Zapatero avisa que a crise dos pepinos vai sair cara a alguém

O PM José Rodríguez Zapatero deixou um recado à Comissão Europeia, um dia depois de Berlim ter levantado as suspeitas sobre o setor hortícola espanhol na questão dos pepinos contaminados com a bactéria E.coli. Zapatero aponta a ineficiência de Bruxelas e promete exigir uma reparação “suficiente”. Com a conduta alemã posta em causa, Moscovo cortou da ementa as importações do setor oriundas da Europa e acusou a UE de ter legislação que “não funciona”.

RTP /
“Desde que a ministra de Hamburgo descartou que a infeção fosse consequência de pepinos espanhóis, (a Comissão) deveria ter agido com mais contundência e rapidez” Juanjo Martin, EPA

Uma infeção com a bactéria E.coli fez já 18 mortos (17 na Alemanha e um na Suécia) e levou ao internamento de milhar e meio de doentes, colocando inicialmente todas as suspeitas no setor hortícola espanhol, embargado durante mais de uma semana e a braços com uma crise para a qual não há um fim à vista. Ontem, depois de análises nos laboratórios espanhóis e alemães terem dado resultados negativos, Berlim levantou as suspeitas que pusera sobre os espanhóis.Crise da bactéria E.coli:

Quinta-feira, 26: Surto de E.coli chega à imprensa europeia, culpas atribuídas aos pepinos espanhóis; UE lança um alerta alimentar e Madrid identifica empresas de Málaga e Almeria e trava lotes que estão para ser comercializados
Sexta-feira, 27: Espanha analisa lotes de produto e diz que não há provas suficientes para primeiras suspeitas; a UE admite outros focos e que se precipitou a apontar o dedo a Espanha
Terça-feira, 31: Alemanha admite que pepinos espanhóis que analisou não contêm a E.coli; Madrid exige que a sua agricultura seja indemnizada
Quarta-feira, 1: União levanta o alerta sobre as empresas espanholas


Neste momento, a procura do dito primordial foco de infeção está a ser feita fundamentalmente na Alemanha, que deverá começar a testar todos os lotes e as mais variadas verduras. O jornal El País adianta que as buscas estão já a ser alargadas à água engarrafada.
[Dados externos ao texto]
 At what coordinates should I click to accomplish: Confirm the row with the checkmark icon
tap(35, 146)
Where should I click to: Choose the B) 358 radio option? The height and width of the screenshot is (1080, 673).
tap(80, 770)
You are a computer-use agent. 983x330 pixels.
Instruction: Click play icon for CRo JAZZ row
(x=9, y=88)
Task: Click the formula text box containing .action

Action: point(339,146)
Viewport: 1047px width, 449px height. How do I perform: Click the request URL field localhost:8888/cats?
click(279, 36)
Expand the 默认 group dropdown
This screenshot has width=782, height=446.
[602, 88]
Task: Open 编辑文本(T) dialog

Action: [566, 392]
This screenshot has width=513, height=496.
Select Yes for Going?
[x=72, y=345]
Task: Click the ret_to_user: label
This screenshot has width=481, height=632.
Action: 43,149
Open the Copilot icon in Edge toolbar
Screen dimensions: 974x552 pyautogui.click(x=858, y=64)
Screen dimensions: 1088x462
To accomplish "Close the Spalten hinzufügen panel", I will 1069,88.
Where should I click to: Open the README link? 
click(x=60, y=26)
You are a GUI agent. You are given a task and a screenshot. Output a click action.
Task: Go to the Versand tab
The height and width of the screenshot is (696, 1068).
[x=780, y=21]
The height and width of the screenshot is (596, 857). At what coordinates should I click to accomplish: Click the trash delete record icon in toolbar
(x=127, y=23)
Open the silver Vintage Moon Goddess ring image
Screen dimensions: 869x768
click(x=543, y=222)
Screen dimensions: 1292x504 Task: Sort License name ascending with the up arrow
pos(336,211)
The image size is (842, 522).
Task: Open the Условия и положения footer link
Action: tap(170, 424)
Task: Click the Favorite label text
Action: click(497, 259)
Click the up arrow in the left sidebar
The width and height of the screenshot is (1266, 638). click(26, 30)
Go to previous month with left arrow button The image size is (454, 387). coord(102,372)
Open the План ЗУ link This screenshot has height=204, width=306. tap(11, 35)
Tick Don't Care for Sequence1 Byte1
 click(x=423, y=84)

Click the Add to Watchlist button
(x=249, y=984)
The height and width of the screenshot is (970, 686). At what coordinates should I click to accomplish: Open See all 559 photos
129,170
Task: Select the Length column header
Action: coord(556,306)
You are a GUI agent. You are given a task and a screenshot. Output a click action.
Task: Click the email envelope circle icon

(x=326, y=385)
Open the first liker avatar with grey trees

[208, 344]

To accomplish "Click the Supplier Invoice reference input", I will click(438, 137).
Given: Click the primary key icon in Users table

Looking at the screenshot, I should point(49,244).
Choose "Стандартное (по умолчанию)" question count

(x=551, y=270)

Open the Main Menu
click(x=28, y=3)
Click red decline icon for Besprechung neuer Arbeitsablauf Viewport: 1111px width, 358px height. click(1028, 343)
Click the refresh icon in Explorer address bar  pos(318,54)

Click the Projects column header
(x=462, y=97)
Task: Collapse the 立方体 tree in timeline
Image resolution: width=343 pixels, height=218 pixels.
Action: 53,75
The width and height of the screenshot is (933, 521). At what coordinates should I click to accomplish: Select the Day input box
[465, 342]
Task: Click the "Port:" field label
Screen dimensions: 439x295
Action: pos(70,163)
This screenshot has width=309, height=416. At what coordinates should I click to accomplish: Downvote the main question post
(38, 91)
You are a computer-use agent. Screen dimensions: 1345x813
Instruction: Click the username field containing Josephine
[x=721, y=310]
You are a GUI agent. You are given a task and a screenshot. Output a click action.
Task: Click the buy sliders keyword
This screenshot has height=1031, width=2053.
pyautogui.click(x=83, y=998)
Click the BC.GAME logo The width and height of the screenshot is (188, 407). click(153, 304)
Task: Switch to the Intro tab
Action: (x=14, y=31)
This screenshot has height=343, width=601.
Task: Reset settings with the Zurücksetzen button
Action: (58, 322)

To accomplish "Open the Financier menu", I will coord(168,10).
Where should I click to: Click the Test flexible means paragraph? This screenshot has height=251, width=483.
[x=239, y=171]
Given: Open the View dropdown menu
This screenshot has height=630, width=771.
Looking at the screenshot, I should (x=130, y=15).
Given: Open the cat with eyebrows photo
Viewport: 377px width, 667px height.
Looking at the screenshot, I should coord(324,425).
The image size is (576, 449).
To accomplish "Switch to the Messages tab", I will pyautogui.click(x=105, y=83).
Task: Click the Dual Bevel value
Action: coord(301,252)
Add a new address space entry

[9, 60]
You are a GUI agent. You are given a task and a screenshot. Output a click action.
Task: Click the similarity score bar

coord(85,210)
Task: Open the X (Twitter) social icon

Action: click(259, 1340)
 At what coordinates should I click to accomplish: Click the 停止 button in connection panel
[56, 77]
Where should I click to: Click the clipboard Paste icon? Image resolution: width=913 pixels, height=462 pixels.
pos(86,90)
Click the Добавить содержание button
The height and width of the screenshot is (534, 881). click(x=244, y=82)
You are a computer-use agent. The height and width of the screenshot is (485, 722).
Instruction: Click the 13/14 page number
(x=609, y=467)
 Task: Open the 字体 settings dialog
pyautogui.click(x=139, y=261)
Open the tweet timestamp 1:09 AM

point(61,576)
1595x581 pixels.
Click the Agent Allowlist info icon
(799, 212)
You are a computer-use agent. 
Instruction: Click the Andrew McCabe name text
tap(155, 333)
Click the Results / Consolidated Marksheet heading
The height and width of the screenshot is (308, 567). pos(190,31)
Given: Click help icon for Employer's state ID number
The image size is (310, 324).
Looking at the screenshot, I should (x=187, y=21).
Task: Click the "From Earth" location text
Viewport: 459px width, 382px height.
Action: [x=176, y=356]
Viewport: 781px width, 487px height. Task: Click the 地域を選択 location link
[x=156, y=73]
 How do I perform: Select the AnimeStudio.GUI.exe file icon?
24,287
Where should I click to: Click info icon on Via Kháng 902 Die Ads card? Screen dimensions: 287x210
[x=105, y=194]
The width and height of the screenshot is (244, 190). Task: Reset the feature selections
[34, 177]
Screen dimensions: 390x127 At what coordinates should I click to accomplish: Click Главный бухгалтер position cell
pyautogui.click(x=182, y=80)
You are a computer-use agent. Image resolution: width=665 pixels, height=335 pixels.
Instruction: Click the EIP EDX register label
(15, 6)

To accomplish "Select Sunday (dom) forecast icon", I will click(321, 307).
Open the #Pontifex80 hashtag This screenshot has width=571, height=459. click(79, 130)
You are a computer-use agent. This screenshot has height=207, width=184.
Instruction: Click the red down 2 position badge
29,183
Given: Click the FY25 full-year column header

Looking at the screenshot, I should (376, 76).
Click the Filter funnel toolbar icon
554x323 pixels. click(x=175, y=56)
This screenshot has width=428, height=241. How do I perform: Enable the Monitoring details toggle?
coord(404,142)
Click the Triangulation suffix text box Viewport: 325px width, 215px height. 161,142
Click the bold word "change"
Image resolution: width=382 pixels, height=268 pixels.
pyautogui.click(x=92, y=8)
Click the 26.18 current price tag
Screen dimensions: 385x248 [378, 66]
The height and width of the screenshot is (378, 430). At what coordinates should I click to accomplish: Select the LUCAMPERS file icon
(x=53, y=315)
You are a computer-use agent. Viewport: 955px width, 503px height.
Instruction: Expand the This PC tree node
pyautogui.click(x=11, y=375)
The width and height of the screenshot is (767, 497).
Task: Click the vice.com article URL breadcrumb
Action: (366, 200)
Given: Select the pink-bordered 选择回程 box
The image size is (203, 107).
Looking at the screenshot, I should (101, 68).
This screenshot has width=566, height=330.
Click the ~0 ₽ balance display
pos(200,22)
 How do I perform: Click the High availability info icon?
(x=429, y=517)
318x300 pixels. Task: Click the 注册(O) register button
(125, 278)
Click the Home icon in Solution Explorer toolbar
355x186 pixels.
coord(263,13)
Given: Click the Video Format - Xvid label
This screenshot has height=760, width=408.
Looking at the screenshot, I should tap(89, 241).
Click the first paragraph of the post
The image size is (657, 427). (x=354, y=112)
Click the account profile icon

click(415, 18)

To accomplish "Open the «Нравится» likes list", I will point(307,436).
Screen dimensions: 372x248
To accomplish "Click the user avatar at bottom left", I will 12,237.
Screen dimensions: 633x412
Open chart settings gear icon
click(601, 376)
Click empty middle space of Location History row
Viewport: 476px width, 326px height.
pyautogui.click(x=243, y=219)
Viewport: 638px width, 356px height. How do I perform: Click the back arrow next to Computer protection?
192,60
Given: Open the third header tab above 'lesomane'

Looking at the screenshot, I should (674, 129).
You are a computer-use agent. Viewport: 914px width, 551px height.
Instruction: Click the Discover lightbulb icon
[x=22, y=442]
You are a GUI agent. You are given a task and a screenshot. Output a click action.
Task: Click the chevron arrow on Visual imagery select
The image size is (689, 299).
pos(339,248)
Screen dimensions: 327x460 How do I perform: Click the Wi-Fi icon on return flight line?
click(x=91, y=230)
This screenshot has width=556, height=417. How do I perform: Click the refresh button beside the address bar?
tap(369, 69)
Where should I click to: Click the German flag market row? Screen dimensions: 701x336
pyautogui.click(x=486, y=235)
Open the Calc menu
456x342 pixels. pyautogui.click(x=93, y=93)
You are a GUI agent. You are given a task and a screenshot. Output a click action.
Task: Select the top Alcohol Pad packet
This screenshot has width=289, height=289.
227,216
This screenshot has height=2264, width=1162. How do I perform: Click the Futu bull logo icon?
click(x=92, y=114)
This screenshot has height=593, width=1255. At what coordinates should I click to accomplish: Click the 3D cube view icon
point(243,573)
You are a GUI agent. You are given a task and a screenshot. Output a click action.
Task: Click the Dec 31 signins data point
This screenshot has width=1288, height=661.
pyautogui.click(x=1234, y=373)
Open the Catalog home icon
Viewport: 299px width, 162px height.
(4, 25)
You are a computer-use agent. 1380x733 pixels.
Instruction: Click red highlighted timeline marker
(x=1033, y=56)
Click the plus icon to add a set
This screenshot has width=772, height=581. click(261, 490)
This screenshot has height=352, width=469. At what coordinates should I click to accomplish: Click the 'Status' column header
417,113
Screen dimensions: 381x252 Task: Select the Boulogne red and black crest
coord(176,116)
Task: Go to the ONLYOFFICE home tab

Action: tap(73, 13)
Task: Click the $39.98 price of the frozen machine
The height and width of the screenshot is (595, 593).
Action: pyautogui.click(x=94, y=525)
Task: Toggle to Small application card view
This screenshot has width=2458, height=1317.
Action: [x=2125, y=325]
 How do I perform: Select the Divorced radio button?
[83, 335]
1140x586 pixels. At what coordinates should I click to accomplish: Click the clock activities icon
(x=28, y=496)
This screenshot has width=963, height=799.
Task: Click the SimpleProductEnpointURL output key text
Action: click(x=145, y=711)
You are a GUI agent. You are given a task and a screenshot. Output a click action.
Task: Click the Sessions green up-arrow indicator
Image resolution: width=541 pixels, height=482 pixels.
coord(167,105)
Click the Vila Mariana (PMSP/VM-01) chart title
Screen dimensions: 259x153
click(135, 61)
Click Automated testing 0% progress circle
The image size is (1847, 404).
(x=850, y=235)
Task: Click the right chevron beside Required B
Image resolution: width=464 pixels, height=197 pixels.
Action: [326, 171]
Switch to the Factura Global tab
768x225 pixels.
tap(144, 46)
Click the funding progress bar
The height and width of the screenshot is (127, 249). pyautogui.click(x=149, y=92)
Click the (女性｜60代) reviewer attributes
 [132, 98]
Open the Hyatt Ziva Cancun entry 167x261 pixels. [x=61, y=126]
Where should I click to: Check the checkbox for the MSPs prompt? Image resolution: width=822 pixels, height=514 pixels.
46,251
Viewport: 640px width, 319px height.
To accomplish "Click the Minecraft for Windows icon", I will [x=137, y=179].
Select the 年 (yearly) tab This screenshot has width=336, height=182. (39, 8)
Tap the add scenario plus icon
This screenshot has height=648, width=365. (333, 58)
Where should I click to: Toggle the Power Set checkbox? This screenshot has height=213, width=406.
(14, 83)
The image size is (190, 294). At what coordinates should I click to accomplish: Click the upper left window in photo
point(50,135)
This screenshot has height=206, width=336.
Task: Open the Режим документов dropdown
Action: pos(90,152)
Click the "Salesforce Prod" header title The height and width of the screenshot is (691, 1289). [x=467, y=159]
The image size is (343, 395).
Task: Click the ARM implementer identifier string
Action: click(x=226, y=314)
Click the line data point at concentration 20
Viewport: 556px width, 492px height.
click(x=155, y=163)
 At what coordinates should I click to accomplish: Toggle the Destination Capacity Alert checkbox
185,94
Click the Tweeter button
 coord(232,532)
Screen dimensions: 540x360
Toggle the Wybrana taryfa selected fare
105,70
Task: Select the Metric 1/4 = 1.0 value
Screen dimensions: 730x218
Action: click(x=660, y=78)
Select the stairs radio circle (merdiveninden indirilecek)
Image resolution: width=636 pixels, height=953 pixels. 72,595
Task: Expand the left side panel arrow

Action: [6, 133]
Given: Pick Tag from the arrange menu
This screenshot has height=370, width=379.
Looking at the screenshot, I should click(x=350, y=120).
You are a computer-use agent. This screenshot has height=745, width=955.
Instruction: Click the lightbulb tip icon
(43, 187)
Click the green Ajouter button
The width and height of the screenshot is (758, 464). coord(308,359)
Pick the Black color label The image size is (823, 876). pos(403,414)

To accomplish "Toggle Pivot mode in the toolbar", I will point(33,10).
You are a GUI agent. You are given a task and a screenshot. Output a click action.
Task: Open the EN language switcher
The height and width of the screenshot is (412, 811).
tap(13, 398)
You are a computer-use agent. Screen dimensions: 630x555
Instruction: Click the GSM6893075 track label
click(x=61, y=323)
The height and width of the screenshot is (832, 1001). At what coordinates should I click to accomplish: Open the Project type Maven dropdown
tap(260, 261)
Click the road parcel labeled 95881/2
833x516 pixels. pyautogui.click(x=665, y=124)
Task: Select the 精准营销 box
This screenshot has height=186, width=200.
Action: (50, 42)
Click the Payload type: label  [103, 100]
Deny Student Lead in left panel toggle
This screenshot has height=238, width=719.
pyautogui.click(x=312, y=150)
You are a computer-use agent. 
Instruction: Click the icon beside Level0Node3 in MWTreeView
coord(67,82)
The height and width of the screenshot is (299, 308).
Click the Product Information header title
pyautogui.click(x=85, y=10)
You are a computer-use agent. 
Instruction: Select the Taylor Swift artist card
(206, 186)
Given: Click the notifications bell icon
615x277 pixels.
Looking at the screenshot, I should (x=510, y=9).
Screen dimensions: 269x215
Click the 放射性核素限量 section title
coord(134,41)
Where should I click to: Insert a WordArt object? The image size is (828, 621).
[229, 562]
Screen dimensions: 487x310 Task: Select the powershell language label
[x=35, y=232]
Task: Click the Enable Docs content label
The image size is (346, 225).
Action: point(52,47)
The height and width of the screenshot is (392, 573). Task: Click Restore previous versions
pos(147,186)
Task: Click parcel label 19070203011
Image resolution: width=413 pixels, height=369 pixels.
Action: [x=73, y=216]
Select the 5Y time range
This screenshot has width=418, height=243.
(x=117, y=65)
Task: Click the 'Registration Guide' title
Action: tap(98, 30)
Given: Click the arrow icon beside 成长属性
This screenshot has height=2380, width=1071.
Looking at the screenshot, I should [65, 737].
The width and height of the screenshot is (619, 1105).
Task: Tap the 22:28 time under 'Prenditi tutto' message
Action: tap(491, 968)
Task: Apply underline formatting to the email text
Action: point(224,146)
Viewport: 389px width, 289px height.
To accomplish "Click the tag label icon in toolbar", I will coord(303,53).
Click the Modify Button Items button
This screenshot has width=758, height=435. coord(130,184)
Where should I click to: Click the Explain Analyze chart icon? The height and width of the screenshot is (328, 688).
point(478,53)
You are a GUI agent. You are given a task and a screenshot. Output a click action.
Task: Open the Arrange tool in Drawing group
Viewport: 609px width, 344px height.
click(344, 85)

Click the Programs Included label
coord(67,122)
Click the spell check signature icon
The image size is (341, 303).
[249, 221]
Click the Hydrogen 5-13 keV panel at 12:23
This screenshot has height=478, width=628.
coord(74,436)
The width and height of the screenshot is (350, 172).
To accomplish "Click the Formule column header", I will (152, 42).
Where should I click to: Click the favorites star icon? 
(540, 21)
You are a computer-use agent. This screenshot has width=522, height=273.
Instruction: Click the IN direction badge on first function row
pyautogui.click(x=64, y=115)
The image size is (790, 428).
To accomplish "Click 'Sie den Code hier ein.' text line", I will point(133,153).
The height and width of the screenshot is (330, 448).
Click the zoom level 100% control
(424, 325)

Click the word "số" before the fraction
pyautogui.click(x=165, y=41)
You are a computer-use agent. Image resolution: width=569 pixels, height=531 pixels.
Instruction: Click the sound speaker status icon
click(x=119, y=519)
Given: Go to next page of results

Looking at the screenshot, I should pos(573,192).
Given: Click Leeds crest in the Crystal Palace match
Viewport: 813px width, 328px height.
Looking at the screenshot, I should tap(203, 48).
Bruxelas foi lenta e assustadiça
Para o chefe do governo espanhol, depois de oficialmente afastadas essas suspeitas, que se arrastaram por uma semana, a reação da Comissão Europeia foi lenta e inadequada: “Desde que a ministra de Hamburgo descartou que a infeção fosse consequência de pepinos espanhóis, (a Comissão) deveria ter agido com mais contundência e rapidez”, considerou Zapatero.

Uma semana após ter rebentado esta crise dos pepinos, há dois itens que não deverão ficar fechados tão depressa, mas com os quais a Comissão Europeia e a União estão obrigados a começar a lidar já: a credibilidade da União em mercados como o russo, por exemplo; estimar e compensar as perdas dos agricultores espanhóis, sobre os quais foi colocado um anátema difícil de eliminar.

União pede a Moscovo para reconsiderar
Quanto ao primeiro problema, Moscovo já havia vetado as importações de Alemanha ou Espanha em termos de verduras frescas; agora acaba de alargar o veto a toda a União Europeia, no que representa uma perda de milhões de euros à partida. Em 2010, as compras russas representaram 594 milhões de euros. A comissão já escreveu ao Kremlin a pedir para que a medida fosse reconsiderada.

A decisão russa não deverá ter para já qualquer alteração, mexendo ao mesmo tempo com questões que ultrapassam a matéria substantiva. Refere a nota de embargo que “entra em vigor esta manhã uma proibição da importação de verduras frescas dos países da EU”, acrescentando logo após que “esta questão demonstra que a tão elogiada legislação sanitária europeia, à qual é pedido que se una a Rússia, não funciona”. A Organização Mundial de Saúde acaba de anunciar que a bactéria responsável por 18 mortes e milhar e meio de doentes é uma estirpe da E.coli "nunca antes vista"

Zapatero não deverá desistir de avultadas indemnizações
Quanto à questão das compensações monetárias, a reação quase irada do chefe da Moncloa antecipa um pedido em larga escala de indemnizações para os agricultores espanhóis a braços com uma produção parada desde que há uma semana rebentou a crise dos pepinos (apesar de a UE ter levantado o alerta sanitário, 10 parceiros do 27 continuam sem fazer qualquer encomenda a Espanha).

Sem concretizar para onde vai enviar essa carta – se para os escritórios da União se para Berlim – Zapatero exige “uma clarificação das regras do jogo” por parte da Comissão Europeia e garante que Espanha não ficará sem uma indemnização substancial, “suficiente” nas palavras do primeiro-ministro espanhol reproduzidas pelo El País.